State officials are disappointed that yet again, Eversource underestimated the resources it would need to respond to the storm.
Marissa Gillett, chairwoman of the Public Utility Regulatory Authority, said that based on the documents Eversource shared with the state on Monday, the company planned for an outage of between 125,000 and 380,000 customers. That would require them to bring in 500 to 1,600 line crews and restore power within two to six days.
However, more than 600,000 customers lost power, which would have required a much greater response and 1,500 to 2,500 line crews. Gillett said during the briefing Wednesday that they were told the peak number of outages could have been closer to 800,000.
Here’s the document outlining exactly what the utilities need to do in preparation for a storm.
Craig Hallstrom, president of regional electrical operations for Eversource, said the utility currently has about 450 line crews and more than 250 tree crews working to restore power. He said that number would double by tomorrow.
“We know what the past has been, so we hired hundreds of crews in anticipation of this storm,” Hallstrom said.
Hallstrom was unaware of the planning documents the utilities are required to send to regulators following the 2011 storms that left thousands of residents in the dark and cold for more than a week.
Gillett said they now are required to file pre-staging briefs with PURA. She said United Illuminating correctly estimated the number of outages and staged appropriately for the number of outages that occurred.
Responding to questions from reporters about the outages, Hallstrom said “We understand their frustration and we’re going to get this done as soon as possible.”
An estimated 200,000 people have had their power restored, but Lamont said that’s not good enough.
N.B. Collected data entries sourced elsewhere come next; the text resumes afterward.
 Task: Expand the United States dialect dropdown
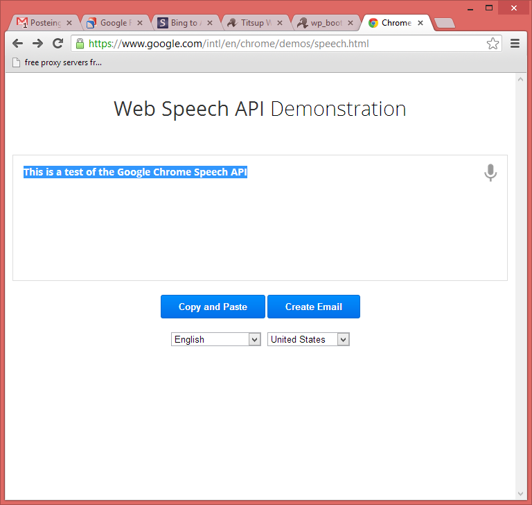click(308, 339)
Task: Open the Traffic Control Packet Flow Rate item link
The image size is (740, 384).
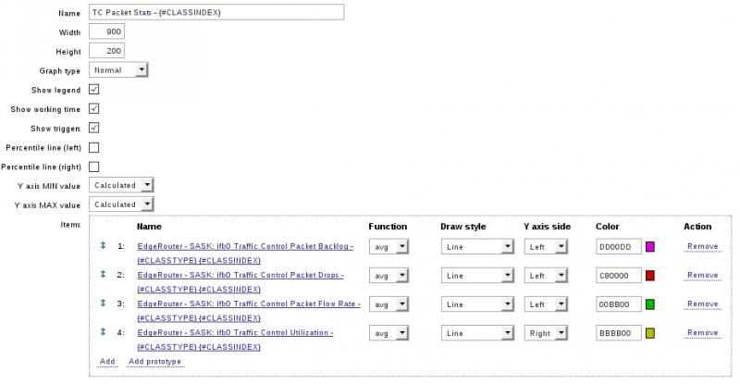Action: [246, 303]
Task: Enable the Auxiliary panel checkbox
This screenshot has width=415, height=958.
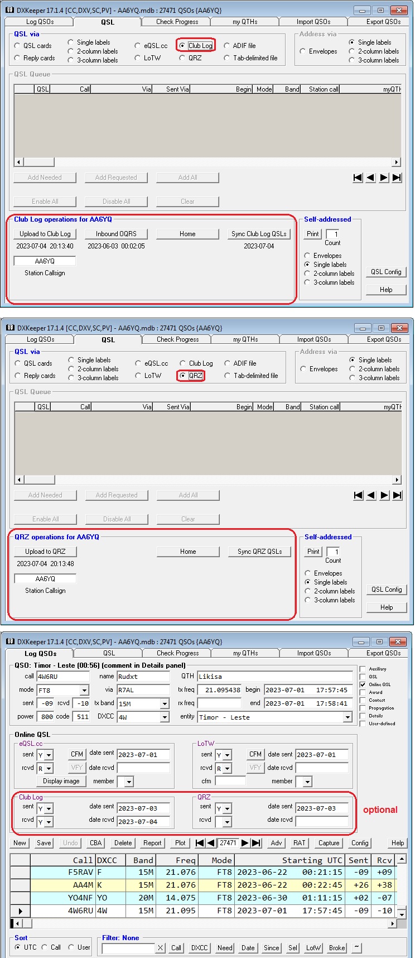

He said there will be plenty of time to analyze the response once everyone’s power is turned back on.
Lamont said PURA would investigate the response and determine whether the past 10 years of investments in hardening the infrastructure and trimming trees were the right investments.
Eversouce has spent hundreds of millions of dollars in modernizing the electric grid, “And to be honest, I don’t see much progress made for all the investments that we’ve made in terms of hardening and strengthening and modernizing our grid,” Lamont said.
Hallstrom said the company doesn’t have restoration estimates it can give.
Estimates included in a 2020 docket with state regulators indicated that in many cases, it will take more than five days to remediate outages affecting between 375,000 and 650,000 customers. For outages of 625,000 to 870,000 customers, response would take between 8 to 21 days to fully restore power.
In 2011, following the October Nor’easter, it took Eversource between eight and 14 days to restore power to the more than 950,000 customers who lost power.
An independent report following that storm found that Eversource grossly underestimated the number of outages that would occur before the storm hit.
Instead of preparing for a storm where 500,000 customers would be without power, it prepared for a storm with more than 100,000 customers out of power. One hundred thousand outages is about 10% of the former Connecticut Light and Power’s customer base, and a dramatic underestimation of the more than 800,000 that occurred in the pre-Halloween storm.